Seven years later, the basic Lard sound is still intact, though not as breakneck as it was on Reid. Instead, the music falls more into the Pailhead (the Barker/Jourgensen project with Ian MacKaye) category of rhythmic metallized riffs. Jello, of course, is Jello. His voice stands alone in the underground. Naturally his lyrics are scathing and biting, calling attention to all sorts of wrongs, such as the war on drugs ("I wanna be a drug sniffing dog"). The last track, "Sidewinder", has the classic Lard epic feel, also being the strongest song on the album.
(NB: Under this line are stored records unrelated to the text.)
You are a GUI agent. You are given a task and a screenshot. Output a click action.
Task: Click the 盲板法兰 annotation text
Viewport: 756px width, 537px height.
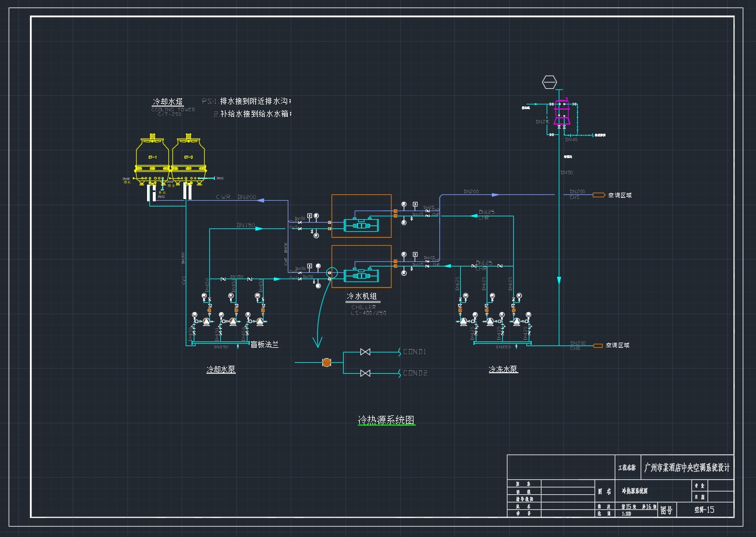tap(265, 344)
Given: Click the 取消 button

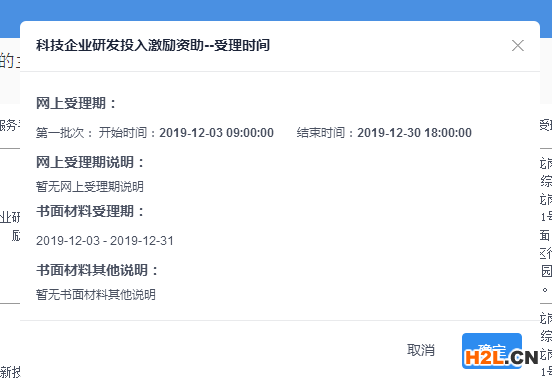Looking at the screenshot, I should (x=421, y=350).
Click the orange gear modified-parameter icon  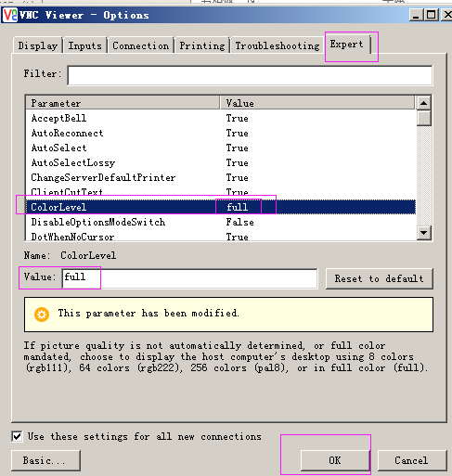coord(42,315)
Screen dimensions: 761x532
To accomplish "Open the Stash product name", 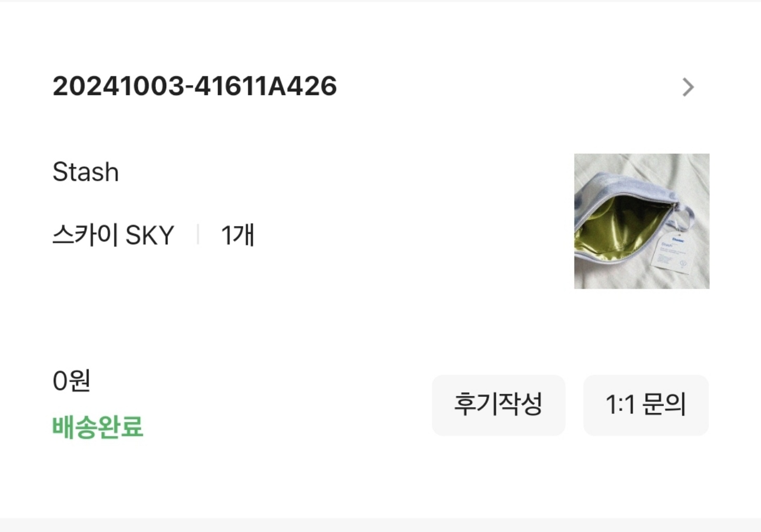I will (86, 172).
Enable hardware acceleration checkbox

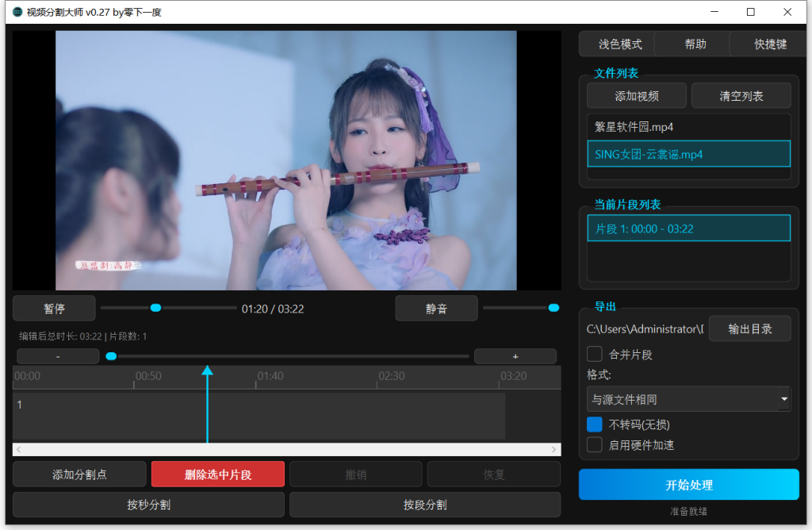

Though not quite the steamroller of the previous album, Pure Chewing Satisfaction is an okay release that deserves the attention of both metalheads and punkers alike. If nothing else, read the collage of clippings on the inside. The bizarre, but true, stories are worthy of an education unto itself.
Review by John Chedsey
Review date: 06/1997
|©2000 Alternative Tentacles
1. 70s Rock Must Die
2. Volcanus 2000 (We Wipe The World)
3. Ballad Of Marshall Ledbetter
Lard projects are often years apart and as it seems, less prolific in terms of songwriting. The project, containing Jello Biafra matched with Al Jourgensen and Paul Barker, took three years between this and their last release, Pure Chewing Satisfaction. Pure Chewing Satisfaction turned out to be an album that was interesting initially but failed to keep a listener's attention over time, so perhaps a brief three song EP turned out to be a wise move. As obvious as it may be from the album artwork and title, 70's Rock Must Die proves that none of these men share any of the nostalgia for that decade that seems to be permeating current culture. The title track assumes every single cliche element of 70s rock and incorporates it into a hilarious and scathing parody of cock rock. Biafra even inflates his falsetto more than ever to assume the role. The other two tracks are a bit more standard Lard pieces of heavy, semi-industrialized rock similar to the slower tracks of The Last Temptation of Reid. The EP isn't particularly the most necessary CD you'll purchase this year, but the title track's brilliance makes it something you do need to hear sometime in your life.